I’m trying to use Raycast on a Scene’s Octree, and it’s not behaving as I expected so I think I am confused about how to set things up properly.
I have triangle meshes to fill the scene and to do this I basically follow sample 34_DynamicGeometry to fill the vertex buffers, calculate normals, etc., of a Model from scratch and then add it as a StaticModel – basically following 34_DynamicGeometry to the letter.
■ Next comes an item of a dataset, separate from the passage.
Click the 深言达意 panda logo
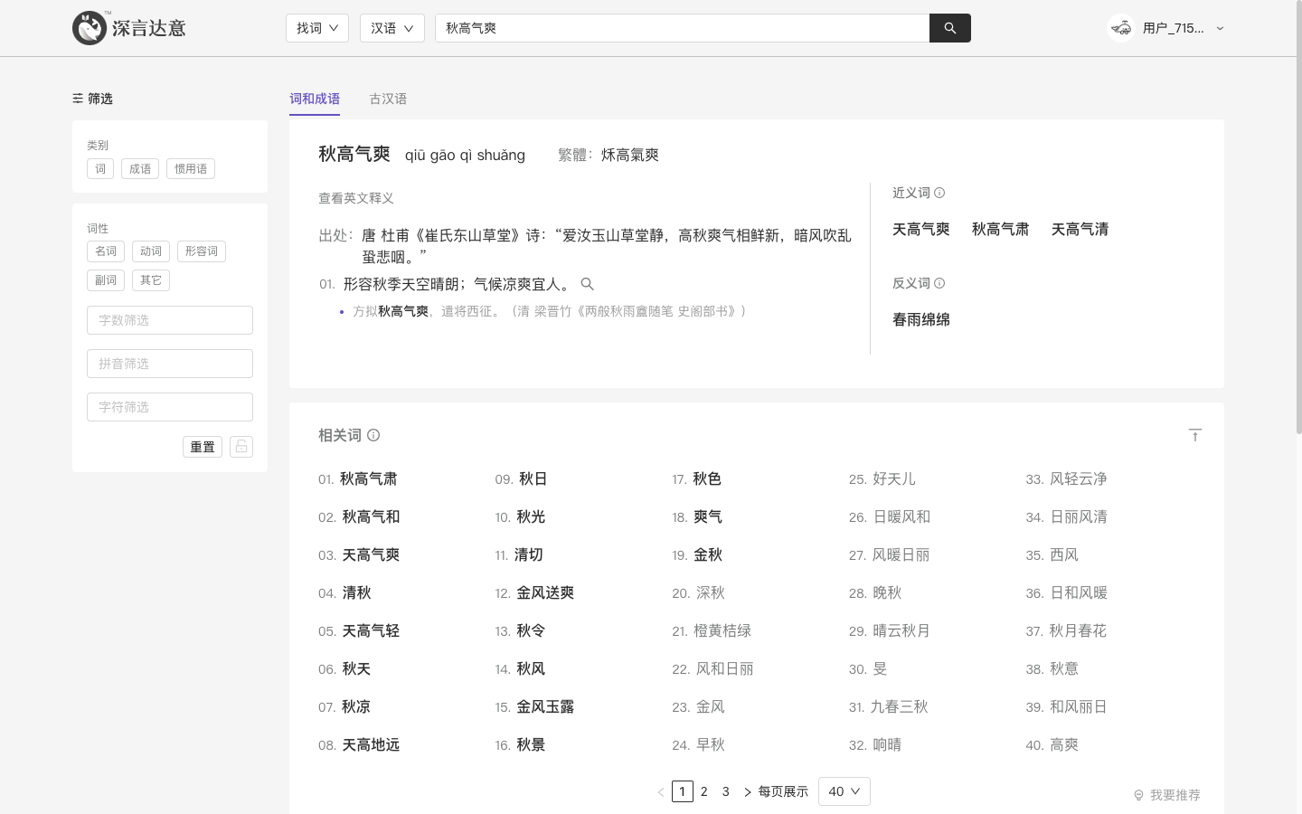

After the scene objects are loaded, here’s an example of how we try a raycast:
Ray myRay = Ray(Vector3(0,0,-20), Vector3(0,1,0));
PODVector results;
RayOctreeQuery query(results, myRay, RAY_TRIANGLE, 1000.0f, DRAWABLE_GEOMETRY);
scene_->GetComponent()->Raycast(query);
std::cout << "manual ray cast number of results= " << results.Size() << std::endl;
When there is a triangle mesh surface directly above (in the y-direction and well within 1000.0f) this point, we’re not finding any hits from the raycast. (And I’m pretty sure we’re casting from the correct points and that things are where we think they are.) Occasionally we do find hits, for some reason more frequently from queries originating near the origin.
We’ve experimented with putting just one triangle directly above a query point. We’ve tried flipping the orientation of the face(s). There’s something about the behaviour or the set up we are just not understanding.
Any tips? Rookie mistakes we should know about? Thanks,
It turns out that you can’t do a raycast query from the Start function of a class inheriting from Application.h. I’m not sure exactly why this is, but if you postpone the raycast until the app does a couple frames, the raycast works. I guess the octree is still initializing during the Application Start function.
Yes, that is absolutely true, the octree will update itself prior to rendering and will not reflect the object positions correctly for raycasts before. If necessary, you can call Octree::Update() manually. That function needs a frameinfo structure which is normally filled by Renderer but you should be able to just feed it dummy data.
Need to test the raycast from worker thread. I believe the problem is that it will create work tasks for speeding up the raycast, and doing that from a worker thread -> boom. A check for main thread can be added. But like you said you’ll be responsible for your own synchronization.
Octree::Raycast() should now be possible to call from any thread; it only uses the WorkQueue itself when called from the main thread, outside of WorkQueue::Complete().